---- Input for this task

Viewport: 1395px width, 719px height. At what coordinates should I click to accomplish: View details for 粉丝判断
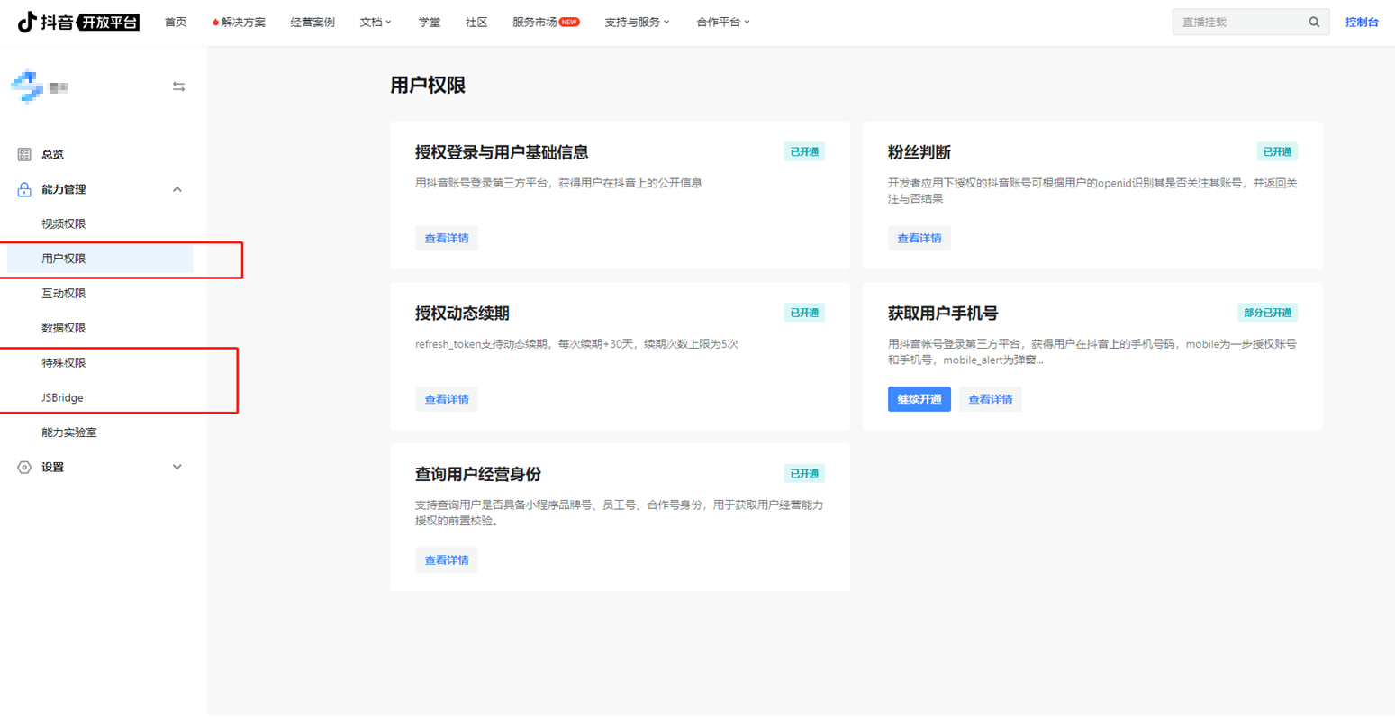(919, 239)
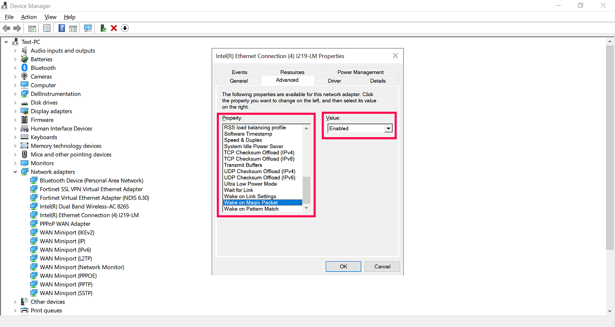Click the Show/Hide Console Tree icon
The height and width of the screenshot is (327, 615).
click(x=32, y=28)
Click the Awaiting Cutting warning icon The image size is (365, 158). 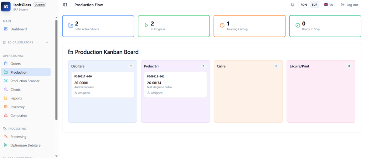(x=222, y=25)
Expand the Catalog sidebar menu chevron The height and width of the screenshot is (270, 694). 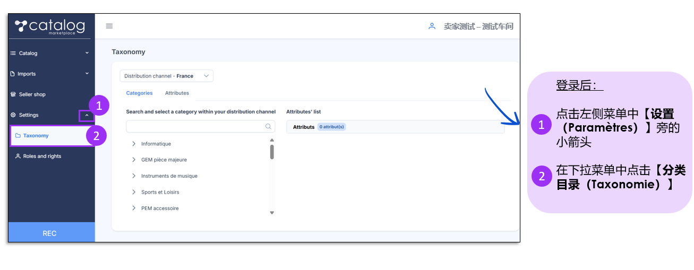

--------
---- Input for this task

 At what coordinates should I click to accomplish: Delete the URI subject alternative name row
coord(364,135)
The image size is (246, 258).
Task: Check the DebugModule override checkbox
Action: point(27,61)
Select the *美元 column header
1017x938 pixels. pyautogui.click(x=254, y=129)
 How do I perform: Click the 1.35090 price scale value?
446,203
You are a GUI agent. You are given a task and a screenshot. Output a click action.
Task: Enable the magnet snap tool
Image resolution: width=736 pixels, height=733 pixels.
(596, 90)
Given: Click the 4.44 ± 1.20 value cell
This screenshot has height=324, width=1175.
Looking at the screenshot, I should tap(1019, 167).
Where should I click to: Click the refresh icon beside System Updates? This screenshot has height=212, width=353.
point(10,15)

--------
---- Input for this task

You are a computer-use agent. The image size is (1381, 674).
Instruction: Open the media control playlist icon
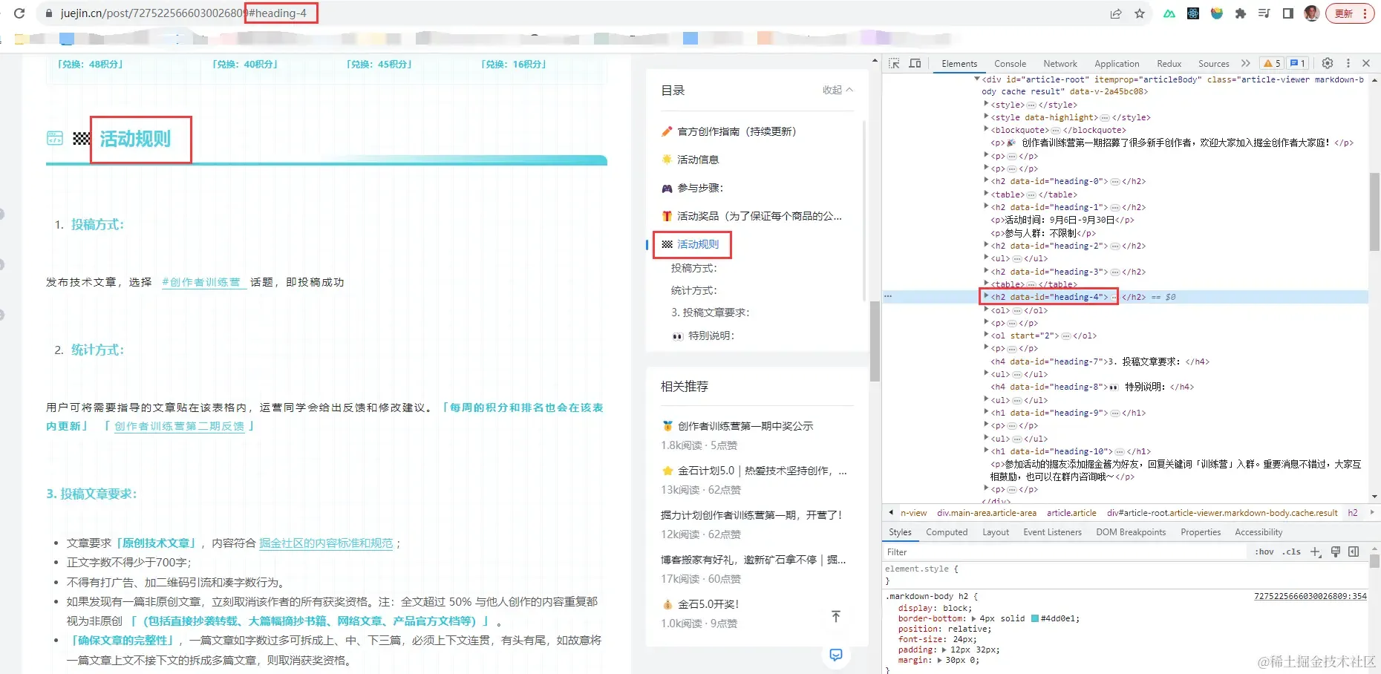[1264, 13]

--------

Return only the number of lines in the data above that include the word "agent".

2